* Problem to solve:
Could you set down exactly the lines in the records below between the line holding "Task: Select column D header" and the line holding "Task: Click the Zombie Castaways game title", inclusive?

* Data provided:
****************************************
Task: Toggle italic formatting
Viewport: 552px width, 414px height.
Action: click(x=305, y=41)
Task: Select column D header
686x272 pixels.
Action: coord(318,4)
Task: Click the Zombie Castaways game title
****************************************
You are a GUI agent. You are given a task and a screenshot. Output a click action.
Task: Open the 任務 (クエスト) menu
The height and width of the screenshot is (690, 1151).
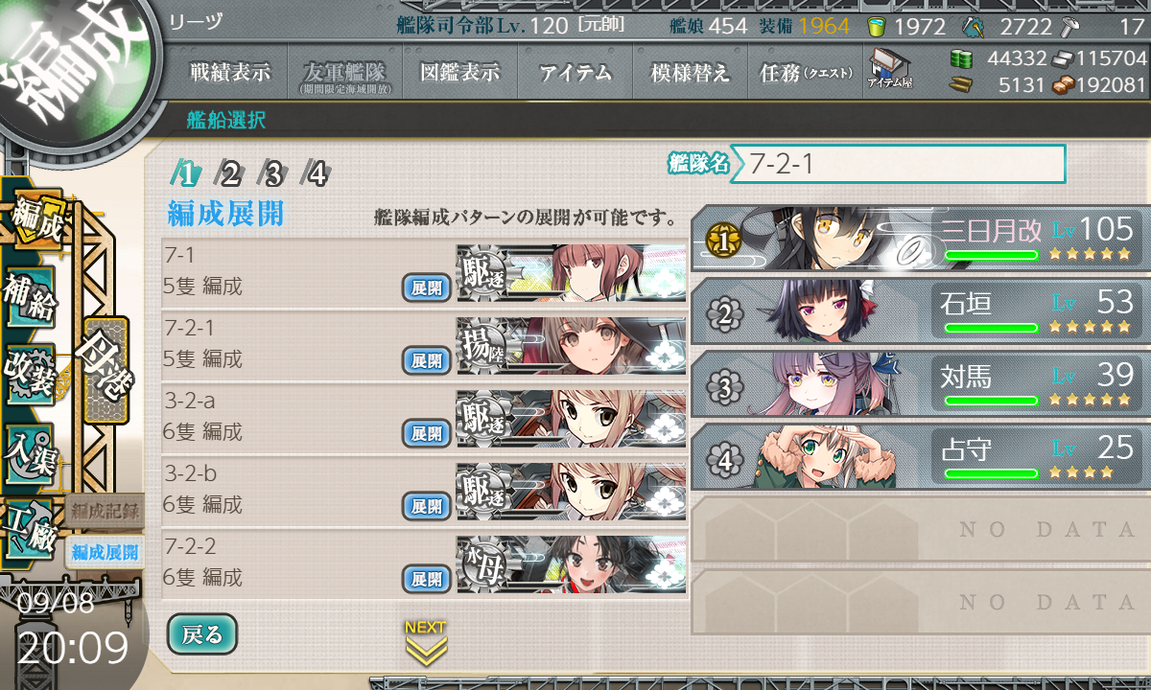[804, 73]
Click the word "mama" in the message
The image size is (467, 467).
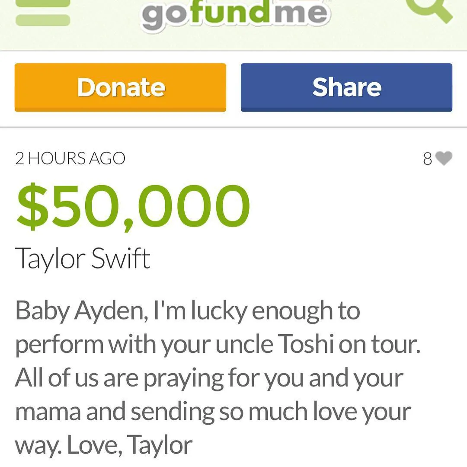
****************************************
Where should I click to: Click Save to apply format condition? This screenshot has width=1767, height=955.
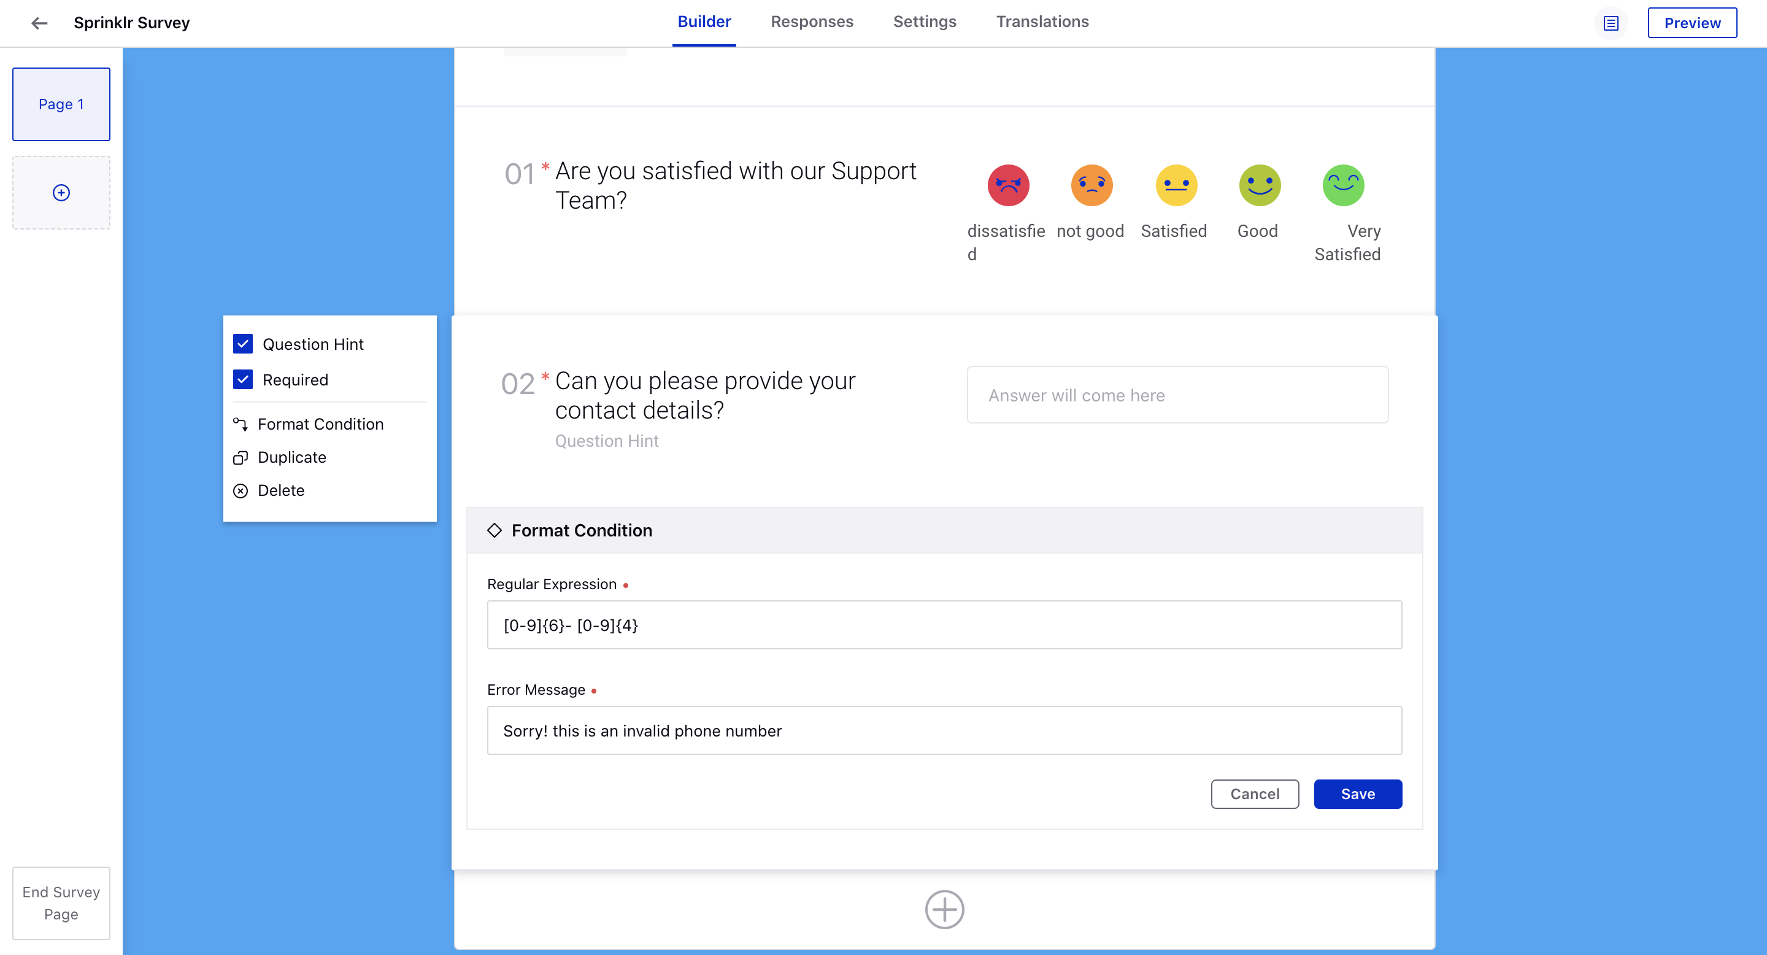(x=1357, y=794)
****************************************
* Task answer:
Task: Select column D header
686x272 pixels.
Action: coord(318,4)
Task: Click the Zombie Castaways game title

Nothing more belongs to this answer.